**TEXT SHOWN:**

[START]

# Mitsubishi EVO VIII FQ-340 - Clearkote Red Moose Glaze



## Jim W (Feb 3, 2007)

*Mitsubishi EVO VIII FQ-340* - Protection Detail..

A friend brought over his newly purchased EVO VIII for me to have a play with.. Now, our spec wasn't 100%, but, I'd get as much done on the paint as I could in one hit (So why only the 'Protection Detail'? More on this later…)

The forecast looked pretty dire - rain and possible thunderstorms. Great! (…the one day I forget my waterproofs too)

After lots of head scratching and different pad/polish combos, this was the process I stuck too..

*Process*
• Wheels/Tyres & Arches cleaned
• Pre-wash/Rinse
• Two-Bucket Wash/Rinse
• De-tar/clay-bar session
• Water sheeted to aid drying/dried
• Limeprime / CK Red Moose Glaze
• Lay down some protection
• Seal wheels / Dress tyres / Dress trim / Treat britework

Wheels/Tyres & Arches
- Rinsed
- Megs Super-degreaser onto tyres and scrubbed
- Megs Wheel Brightener onto alloy facing and into dish - additional Degreaser onto Callipers
- Callipers and nut-housings cleaned with a fine detailing brush
- Inner rim of the alloy cleaned with an EZ Detail Brush
- Spoke behinds were cleaned with a wheel mitt, as were the rest of the flat faces
- Arches flooded with G101 and agitated with a Vikan Brush - rinsed

Pre-wash / Wash stage
- Body wetted with mist from pressure washer
- Snow-foamed and left to dwell for 10 minutes
> Previous polish residue build-up removed at this point (panel gaps, badges etc)

[END]

Listing: data on locating visible targets:
[START]

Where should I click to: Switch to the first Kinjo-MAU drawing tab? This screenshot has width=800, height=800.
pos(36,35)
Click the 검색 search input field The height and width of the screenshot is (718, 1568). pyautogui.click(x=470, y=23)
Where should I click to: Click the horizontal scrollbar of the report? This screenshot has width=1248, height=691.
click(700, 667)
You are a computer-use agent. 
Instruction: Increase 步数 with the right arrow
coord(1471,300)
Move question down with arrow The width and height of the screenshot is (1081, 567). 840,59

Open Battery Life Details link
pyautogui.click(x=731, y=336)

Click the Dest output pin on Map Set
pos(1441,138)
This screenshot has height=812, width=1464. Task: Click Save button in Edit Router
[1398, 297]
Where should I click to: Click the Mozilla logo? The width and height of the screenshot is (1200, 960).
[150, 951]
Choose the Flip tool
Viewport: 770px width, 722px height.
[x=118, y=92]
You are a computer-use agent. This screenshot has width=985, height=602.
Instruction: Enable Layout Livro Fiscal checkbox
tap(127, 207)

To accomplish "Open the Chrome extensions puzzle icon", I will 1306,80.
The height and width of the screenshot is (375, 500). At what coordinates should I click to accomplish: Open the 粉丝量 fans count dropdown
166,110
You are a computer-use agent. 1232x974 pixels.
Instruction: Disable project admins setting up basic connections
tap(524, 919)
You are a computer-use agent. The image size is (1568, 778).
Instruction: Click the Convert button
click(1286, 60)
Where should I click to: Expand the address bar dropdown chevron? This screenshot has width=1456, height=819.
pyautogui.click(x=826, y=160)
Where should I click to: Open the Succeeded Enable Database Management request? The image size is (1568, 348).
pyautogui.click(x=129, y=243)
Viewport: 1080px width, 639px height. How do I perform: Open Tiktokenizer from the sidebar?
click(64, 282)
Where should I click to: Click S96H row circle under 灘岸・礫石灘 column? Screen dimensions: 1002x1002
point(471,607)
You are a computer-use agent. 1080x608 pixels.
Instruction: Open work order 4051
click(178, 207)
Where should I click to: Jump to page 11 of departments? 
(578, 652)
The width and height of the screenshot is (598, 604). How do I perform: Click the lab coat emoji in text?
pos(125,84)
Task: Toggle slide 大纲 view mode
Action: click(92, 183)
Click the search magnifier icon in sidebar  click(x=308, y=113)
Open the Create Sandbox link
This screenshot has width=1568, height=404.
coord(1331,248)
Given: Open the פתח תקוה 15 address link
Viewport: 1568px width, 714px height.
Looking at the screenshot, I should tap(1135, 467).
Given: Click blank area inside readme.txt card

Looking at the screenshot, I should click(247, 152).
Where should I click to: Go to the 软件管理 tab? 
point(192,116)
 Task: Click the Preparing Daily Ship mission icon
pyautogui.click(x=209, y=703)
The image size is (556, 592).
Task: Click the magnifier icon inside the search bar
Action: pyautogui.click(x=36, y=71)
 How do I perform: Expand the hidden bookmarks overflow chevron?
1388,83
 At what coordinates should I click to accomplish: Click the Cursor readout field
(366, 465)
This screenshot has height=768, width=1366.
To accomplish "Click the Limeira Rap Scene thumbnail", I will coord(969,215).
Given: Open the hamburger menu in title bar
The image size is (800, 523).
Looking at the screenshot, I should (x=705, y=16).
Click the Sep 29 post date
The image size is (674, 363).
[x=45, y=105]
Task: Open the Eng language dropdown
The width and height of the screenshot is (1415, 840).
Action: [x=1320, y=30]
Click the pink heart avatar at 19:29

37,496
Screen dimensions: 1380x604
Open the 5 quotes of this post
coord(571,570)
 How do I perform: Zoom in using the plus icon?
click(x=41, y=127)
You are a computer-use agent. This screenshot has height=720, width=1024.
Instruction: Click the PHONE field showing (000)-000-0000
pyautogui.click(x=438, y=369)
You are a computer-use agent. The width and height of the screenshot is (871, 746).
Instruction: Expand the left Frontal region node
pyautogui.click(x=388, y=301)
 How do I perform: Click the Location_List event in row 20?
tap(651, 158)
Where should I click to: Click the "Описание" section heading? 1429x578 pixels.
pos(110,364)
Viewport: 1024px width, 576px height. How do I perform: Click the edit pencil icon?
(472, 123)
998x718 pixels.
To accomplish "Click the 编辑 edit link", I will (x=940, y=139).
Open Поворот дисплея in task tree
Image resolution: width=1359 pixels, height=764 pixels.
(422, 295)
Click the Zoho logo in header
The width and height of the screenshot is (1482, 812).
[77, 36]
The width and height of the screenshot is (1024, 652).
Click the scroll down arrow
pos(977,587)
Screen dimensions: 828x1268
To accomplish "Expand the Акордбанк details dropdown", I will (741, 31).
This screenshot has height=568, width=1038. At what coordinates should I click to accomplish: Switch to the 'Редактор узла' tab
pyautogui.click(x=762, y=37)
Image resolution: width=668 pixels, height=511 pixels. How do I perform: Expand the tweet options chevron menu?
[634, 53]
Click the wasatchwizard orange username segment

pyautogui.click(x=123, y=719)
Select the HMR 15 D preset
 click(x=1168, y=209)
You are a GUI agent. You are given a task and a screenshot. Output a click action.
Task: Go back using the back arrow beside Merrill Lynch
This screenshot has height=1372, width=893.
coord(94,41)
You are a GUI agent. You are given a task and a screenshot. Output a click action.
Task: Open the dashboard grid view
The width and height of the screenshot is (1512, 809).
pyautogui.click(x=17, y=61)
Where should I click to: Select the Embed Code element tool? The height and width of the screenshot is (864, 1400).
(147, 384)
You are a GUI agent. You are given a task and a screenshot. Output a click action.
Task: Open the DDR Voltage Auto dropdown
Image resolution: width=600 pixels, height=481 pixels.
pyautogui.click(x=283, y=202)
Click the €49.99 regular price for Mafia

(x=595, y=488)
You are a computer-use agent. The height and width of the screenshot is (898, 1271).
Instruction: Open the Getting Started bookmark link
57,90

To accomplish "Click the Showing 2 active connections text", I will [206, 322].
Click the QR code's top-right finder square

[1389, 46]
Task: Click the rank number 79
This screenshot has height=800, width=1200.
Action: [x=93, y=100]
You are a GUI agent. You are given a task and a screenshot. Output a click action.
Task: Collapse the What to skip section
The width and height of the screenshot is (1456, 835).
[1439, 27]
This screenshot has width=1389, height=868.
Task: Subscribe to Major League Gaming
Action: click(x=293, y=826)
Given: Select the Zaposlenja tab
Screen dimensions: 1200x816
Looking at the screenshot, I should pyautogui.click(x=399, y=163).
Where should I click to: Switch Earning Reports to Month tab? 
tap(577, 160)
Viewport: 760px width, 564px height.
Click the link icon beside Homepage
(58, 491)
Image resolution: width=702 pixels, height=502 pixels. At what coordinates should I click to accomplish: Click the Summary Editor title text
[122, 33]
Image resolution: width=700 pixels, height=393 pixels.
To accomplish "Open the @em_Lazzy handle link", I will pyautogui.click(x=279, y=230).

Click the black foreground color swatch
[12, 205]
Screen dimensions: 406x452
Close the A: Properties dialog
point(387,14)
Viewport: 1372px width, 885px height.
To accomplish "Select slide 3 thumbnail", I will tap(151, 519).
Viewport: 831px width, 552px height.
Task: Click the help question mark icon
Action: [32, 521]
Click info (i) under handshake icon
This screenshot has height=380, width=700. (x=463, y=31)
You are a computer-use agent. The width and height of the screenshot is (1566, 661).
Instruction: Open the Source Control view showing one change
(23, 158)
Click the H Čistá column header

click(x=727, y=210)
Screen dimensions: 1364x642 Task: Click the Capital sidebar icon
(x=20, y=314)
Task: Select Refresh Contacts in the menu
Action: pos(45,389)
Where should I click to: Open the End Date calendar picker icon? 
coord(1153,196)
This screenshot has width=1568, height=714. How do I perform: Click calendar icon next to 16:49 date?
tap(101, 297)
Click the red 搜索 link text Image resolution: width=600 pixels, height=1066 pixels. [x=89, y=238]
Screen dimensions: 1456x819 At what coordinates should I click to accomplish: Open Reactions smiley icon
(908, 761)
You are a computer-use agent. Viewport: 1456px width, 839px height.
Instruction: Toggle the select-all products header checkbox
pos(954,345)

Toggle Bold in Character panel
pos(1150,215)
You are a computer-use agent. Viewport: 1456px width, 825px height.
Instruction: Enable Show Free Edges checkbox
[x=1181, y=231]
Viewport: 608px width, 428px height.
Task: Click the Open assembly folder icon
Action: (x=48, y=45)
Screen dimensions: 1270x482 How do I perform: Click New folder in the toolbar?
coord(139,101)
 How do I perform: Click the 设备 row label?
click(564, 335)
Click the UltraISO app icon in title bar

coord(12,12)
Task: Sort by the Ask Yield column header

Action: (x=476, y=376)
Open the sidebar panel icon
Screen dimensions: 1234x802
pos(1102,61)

[END]

Please continue the EVO VIII detailing post, picking up right after its last line. The listing is separate material and has no connection to the EVO VIII detailing post.

- Foam blasted off the vehicle, taking loose debris and grit off with it
- Re-foamed with Valet PRO ph neutral and buckets filled
> Two-Bucket wash: One rinse bucket. One solution (CG Maxi-Suds II) bucket
- A panel washed at a time - wash mitt returned to rinse bucket often (remove lifted particles)
- Shampoo solution rinsed and vehicle prepped for de-tar/clay bar session

Decontamination 
- AS Tardis sprayed liberally on lower quarters and alloys; softened tar deposits. Residue wiped away with clean microfibre
- A Mild clay-bar helped lift bonded contaminants
- ONR mix from a pressure sprayer used to lube the paintwork
- Dried with mega plush Miracle Dryer and using 'pat' technique

Cleansing
- DoDo Juice LimePrime used to A) Cleanse. B) Polish. C) Nourish.
- Clearkote Red Moose Glaze used to add depth/wetness
> both applied by hand and applicator pads

Protection
- A thin coat of Victoria Concours applied. A second to follow later..
- Chemical Guys JetSEAL901 used to seal the wheels
- Belgom ALU used to clean/protect the britework

Dressings
- Tyres with CG New Look Trim Gel

*Pictures*

Upon Inspection..










Generally, looked quite presentable - obviously looked after in its previous life

Get a little closer however and it's pretty grubby:





















































There were massive amounts of polish residue built up in all badges/gaps/crevices etc.. This alone will take some time to fix..

First though, I'm going to set up and get the wheels/callipers into shape..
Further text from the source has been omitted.